# When did Industrial Age end and Information age begin?



## Blazkovitz (Mar 16, 2014)

Orion's Arm - Encyclopedia Galactica - 270 BT to 30 AT: The Industrial Age
Orion's Arm - Encyclopedia Galactica - 0030 to 0130 AT: The Information Age

The editors at Orion's Arm claim the boundary is the year 2000, but that's too lazy. My ideas:
-1991 - end of Bolshevism, first websites
-2006 - "You" (anonymous Internet user) chosen as Time's person of the year, MySpace is the first social media website to become fashionable


----------



## Conscience Killer (Sep 4, 2017)

I would say around the 90s. I was born in 1991 and I do not remember _pre-internet_ at all.


----------



## Blazkovitz (Mar 16, 2014)

I got an Internet connection in 2000 so that's when _I_ entered the Information Age. But I was aware of its existence at least in 1997.


----------



## knifey (Jun 25, 2017)

1984


----------



## Tropes (Jul 7, 2016)

RoseTylerFan said:


> Orion's Arm - Encyclopedia Galactica - 270 BT to 30 AT: The Industrial Age
> Orion's Arm - Encyclopedia Galactica - 0030 to 0130 AT: The Information Age
> 
> The editors at Orion's Arm claim the boundary is the year 2000, but that's too lazy. My ideas:
> ...


If you are going by the history of social integration, 1991 makes sense, or 1995 for the specific network that took off. If you are going by the history of the technology, I would say WW2, with Colossus & ENIAC being the first "networked computers". 

P.S.
Don't post this in on Orion's Arm forum, they can be very snobby about trying to change existing lore.


----------



## dulcinea (Aug 22, 2011)

I always thought we were in a period in which both are overlapping. There is still a lot of industrialization, but it might be on it's way out within the next few decades. In my opinion, the industrial age, will completely end when automation and 3D printing replace factory work and other industrial fields. 
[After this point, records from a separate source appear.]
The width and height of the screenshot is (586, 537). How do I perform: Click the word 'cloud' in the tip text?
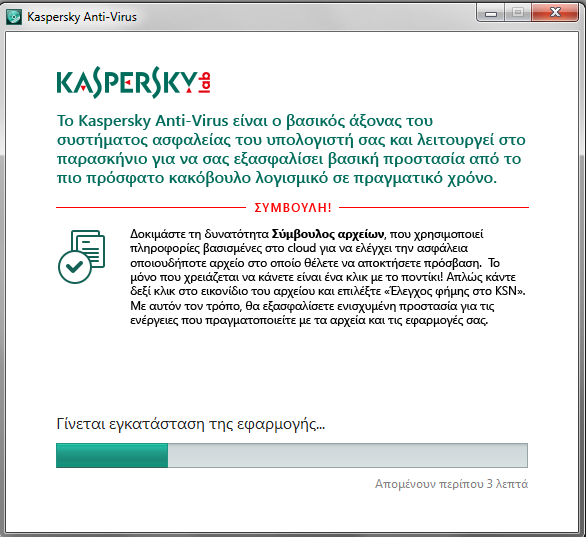coord(302,248)
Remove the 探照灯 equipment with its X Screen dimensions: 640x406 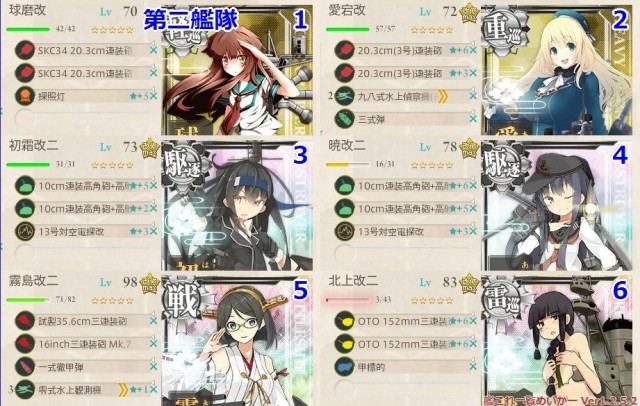[x=153, y=96]
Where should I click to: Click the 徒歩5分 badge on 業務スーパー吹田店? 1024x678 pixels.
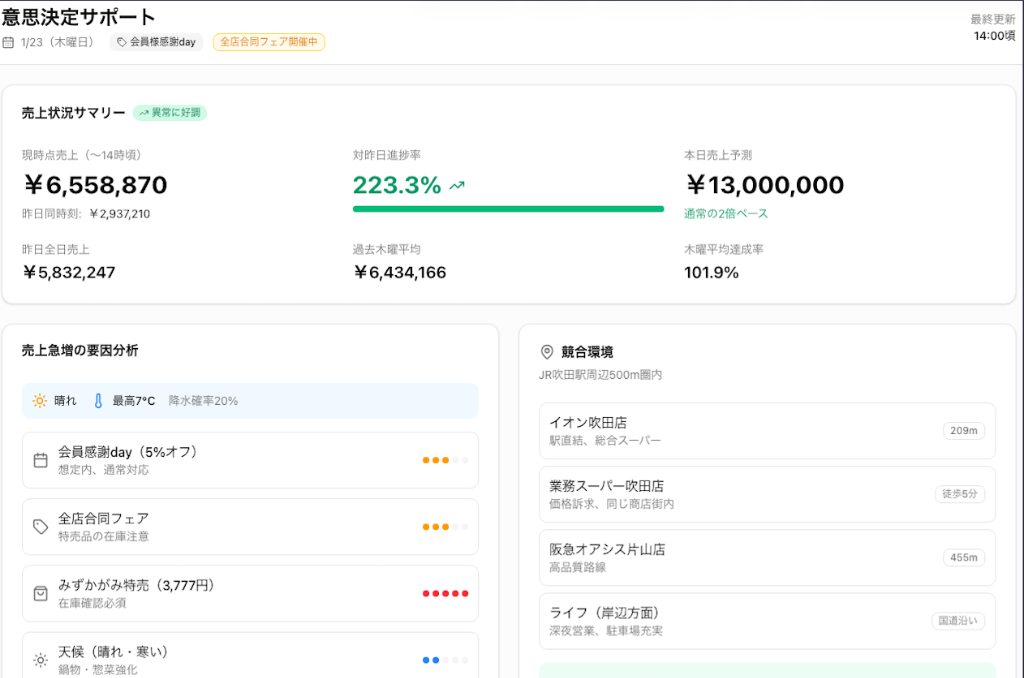[x=959, y=494]
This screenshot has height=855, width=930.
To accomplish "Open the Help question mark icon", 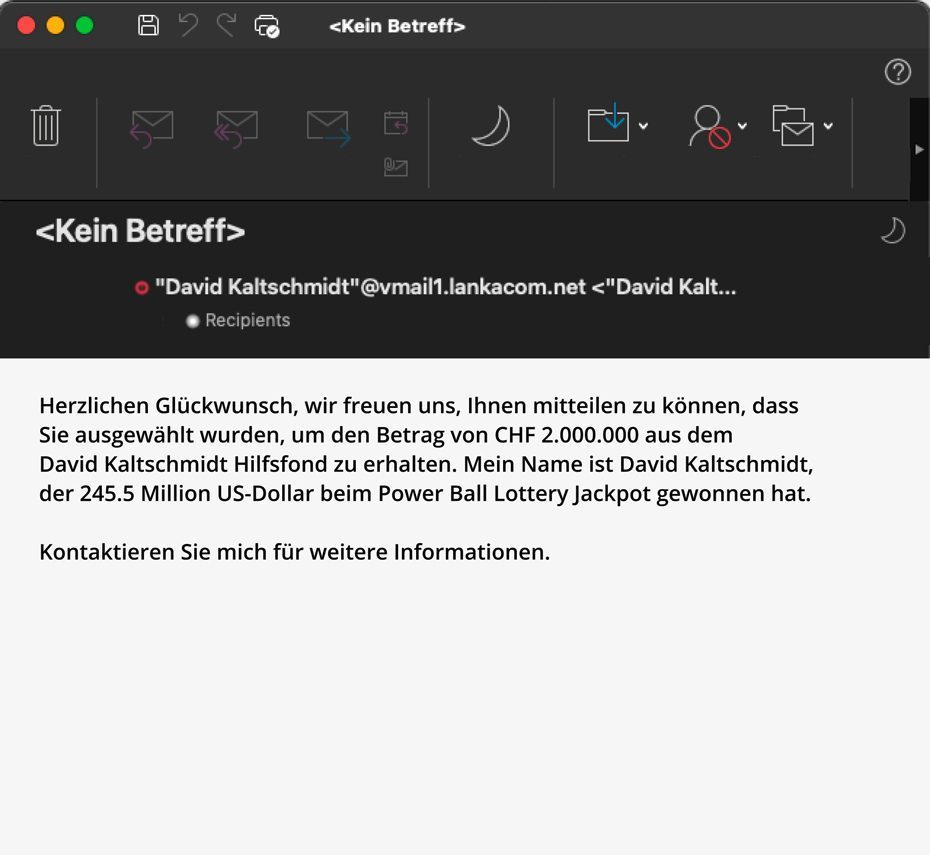I will (x=897, y=72).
I agree that the information age came in the early 90's with the worldwide web. Not long afterwards, government, business, and other records started to be increasingly computerized; residents of giant mainframes with databases. I mean, there were computers since the 40's, but they weren't really widely used for personal and commercial use, the way they were, in the post altair world.


----------



## Euclid (Mar 20, 2014)

disinformation*


----------



## knifey (Jun 25, 2017)

dulcinea said:


> I always thought we were in a period in which both are overlapping. There is still a lot of industrialization, but it might be on it's way out within the next few decades. In my opinion, the industrial age, will completely end when automation and 3D printing replace factory work and other industrial fields.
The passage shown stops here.